Given the high rate of acute and chronic burners, the long-term sequelae of the injury,3,4 and the apparent inability of the neck roll to limit lateral flexion, preventing this injury may require a combination of equipment improvements and other methods. One area to consider during rehabilitation is neuromuscular control of the head-neck complex. Although this concept is commonly considered after injury to other joints,28 it is not normally listed as part of standard rehabilitation after a burner.29,30 Long-term proprioceptive deficits in the shoulder can result after repeated, low-grade burner injuries.4 At other joints, such deficits have been shown to leave athletes susceptible to reinjury,31 but we have been unable to find data on neuromuscular control around the neck.

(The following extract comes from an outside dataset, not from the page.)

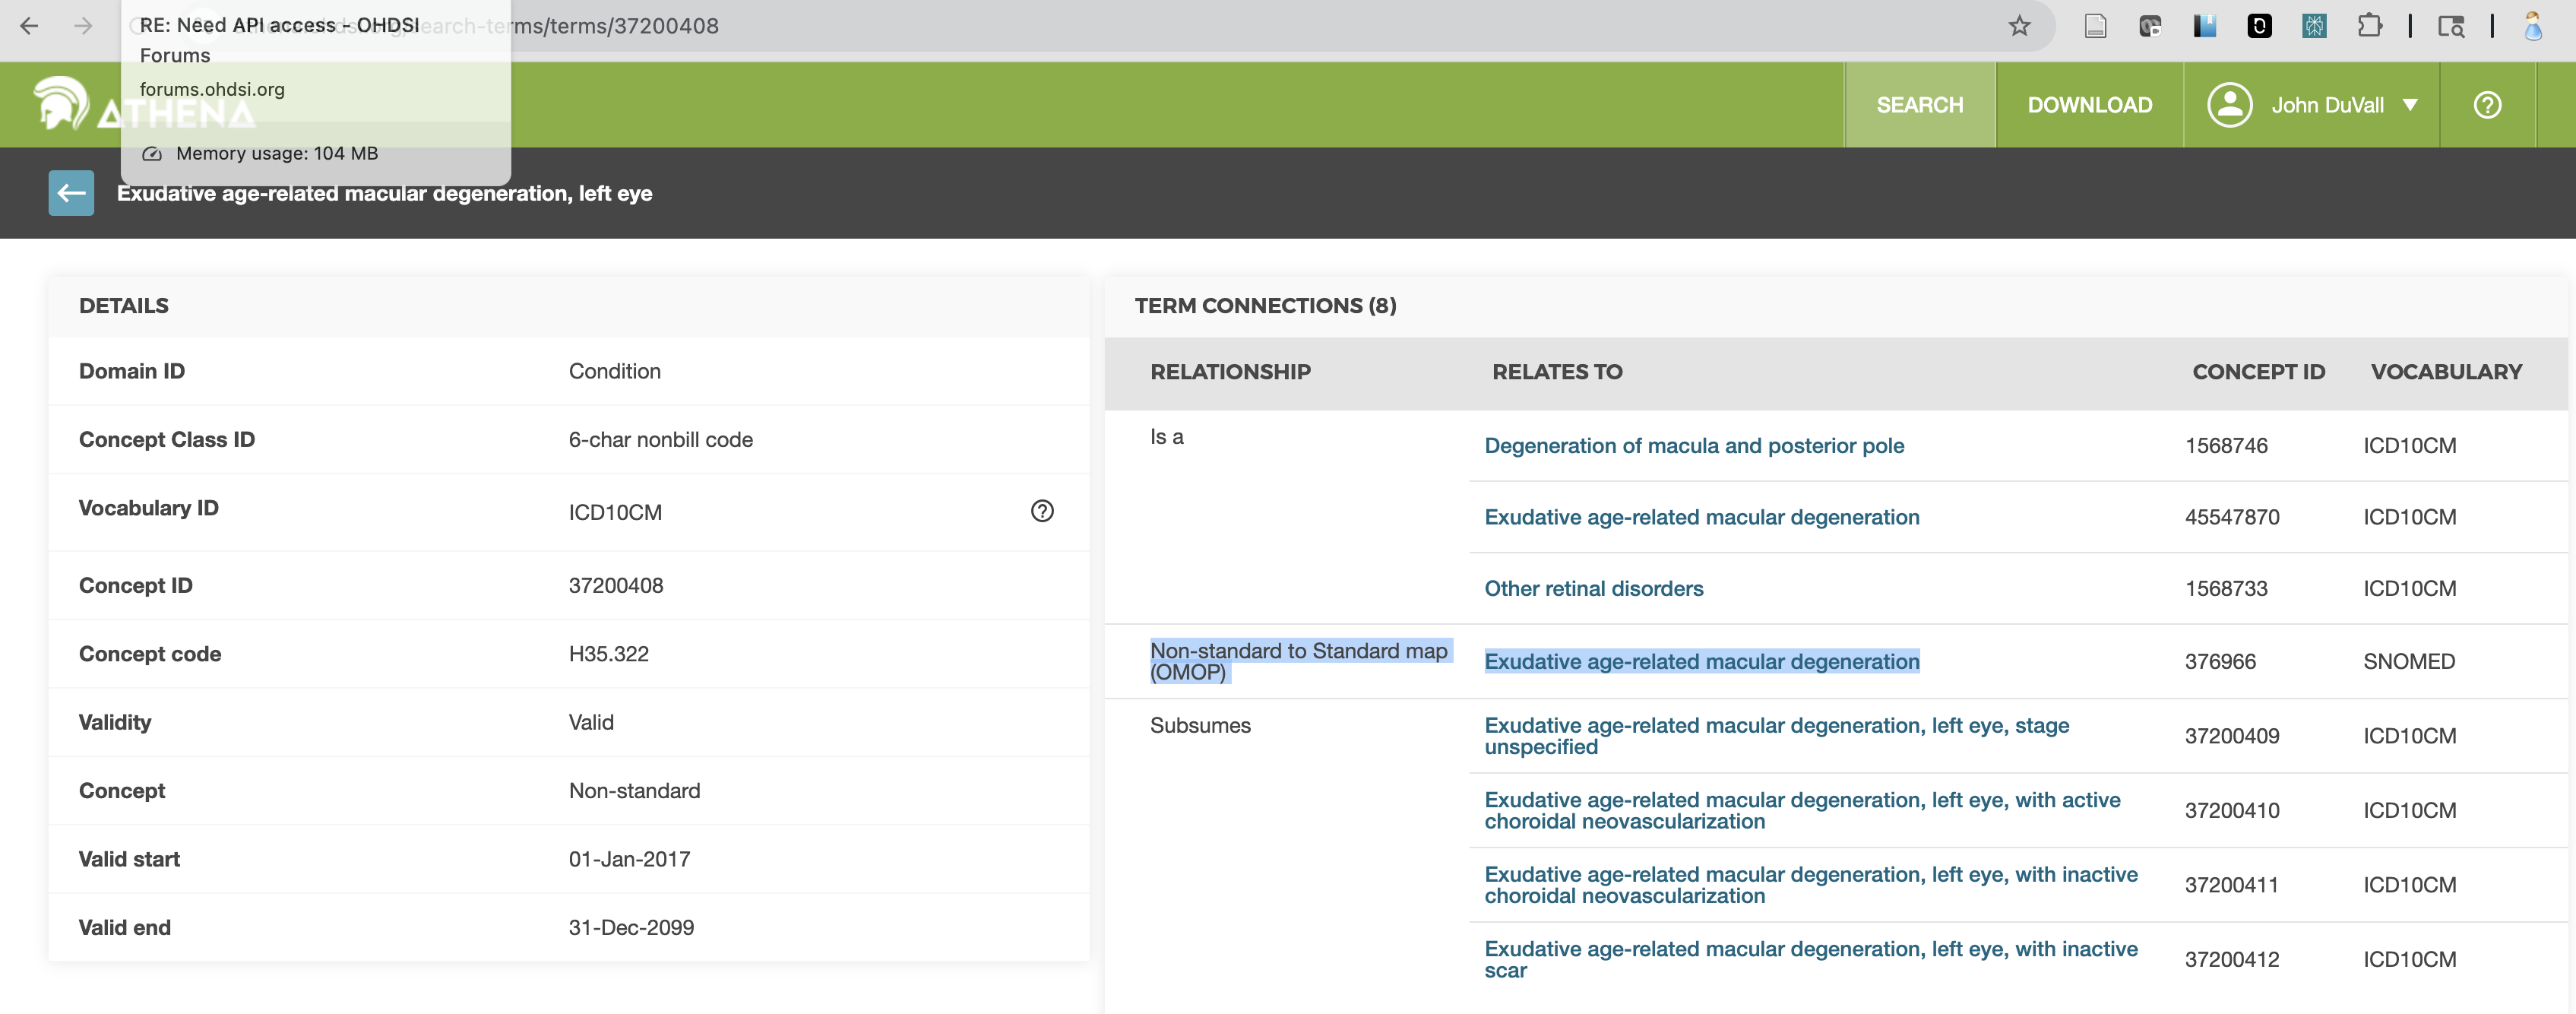Click the tab search icon in toolbar
Screen dimensions: 2576x1014
2450,26
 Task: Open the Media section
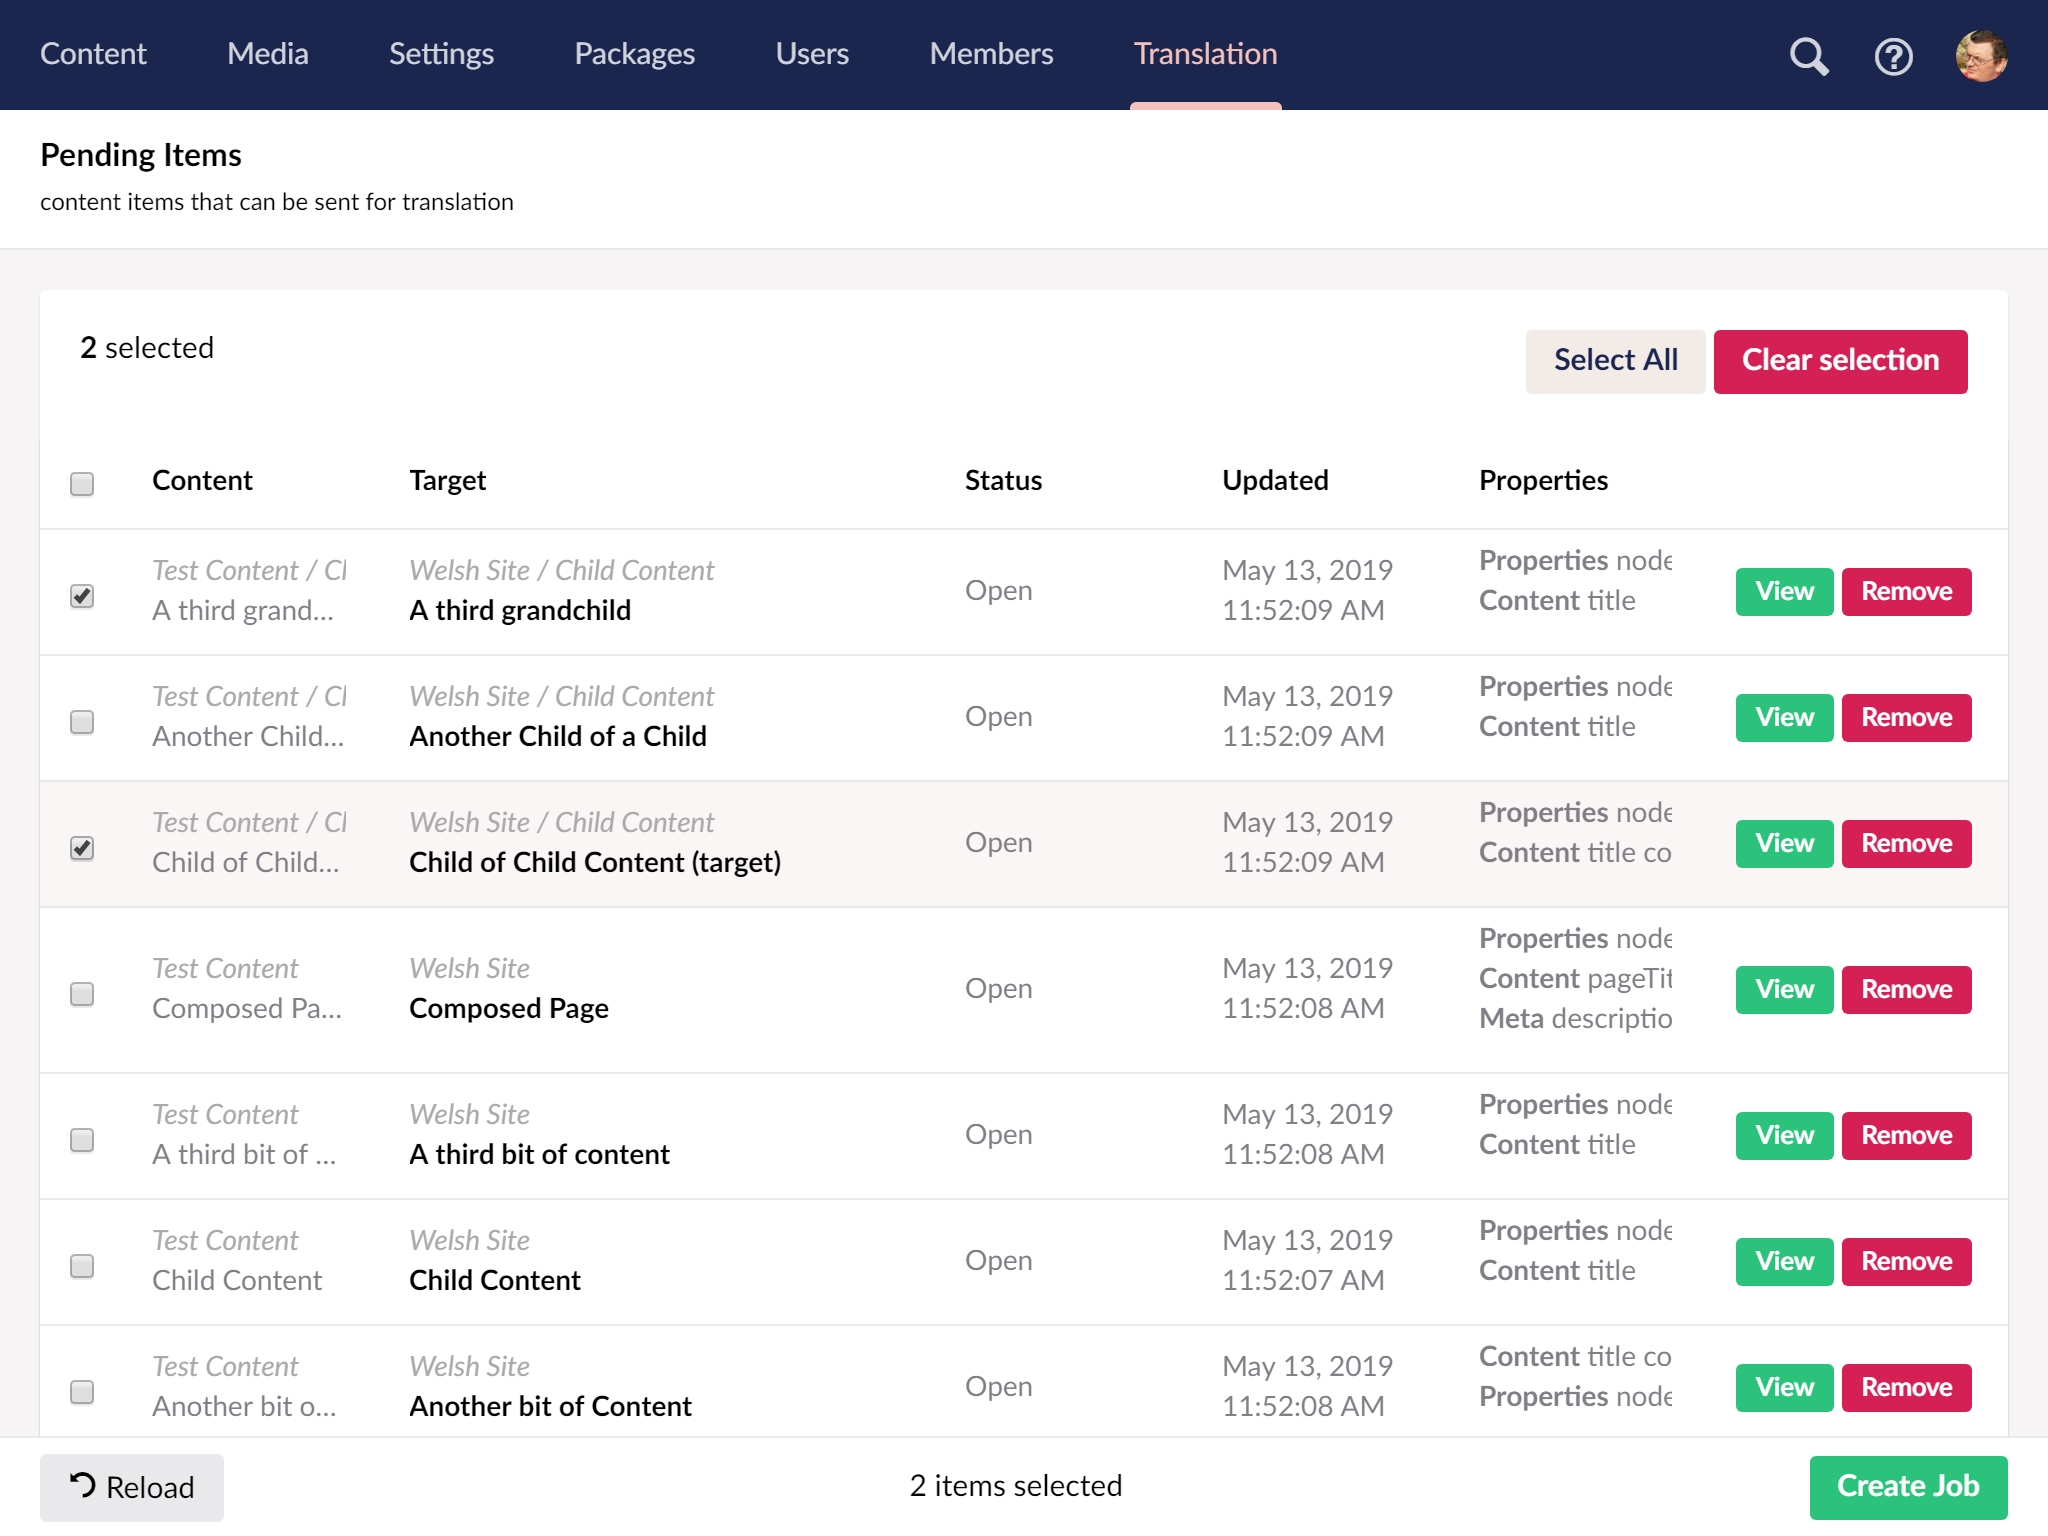267,54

Our findings are limited by the use of the controlled laboratory setting. It remains to be seen if these braces will provide similar results during full, live contact. During play, not only is the stiffness of the brace a concern but also movement of the brace and the brace–shoulder-pad complex. We were able to negate extraneous shoulder-pad movement during the controlled trials. This study was also limited in that rotational or combination movements were not investigated. Brace effects on hyperextension combined with lateral flexion, as replicated with the Spurling sign, need to be explored.

CONCLUSIONS

These results indicate that football collars may be useful in reducing injuries caused by cervical hyperextension and that the Cowboy Collar provided the greatest amount of restriction. Lateral flexion was not significantly reduced beyond the addition of shoulder pads, except with the standard neck roll, which reduced active neck movement only. Therefore, all 3 braces would need to be modified to control lateral flexion. The decision to use a football collar should be based upon the mechanism of injury specific to the athlete, the head and neck motion required by the player's position, and an evaluation of the collar's ability to reduce excessive motion without limiting function. Additional preventive and rehabilitative protocols need to be addressed, especially for injury from lateral flexion.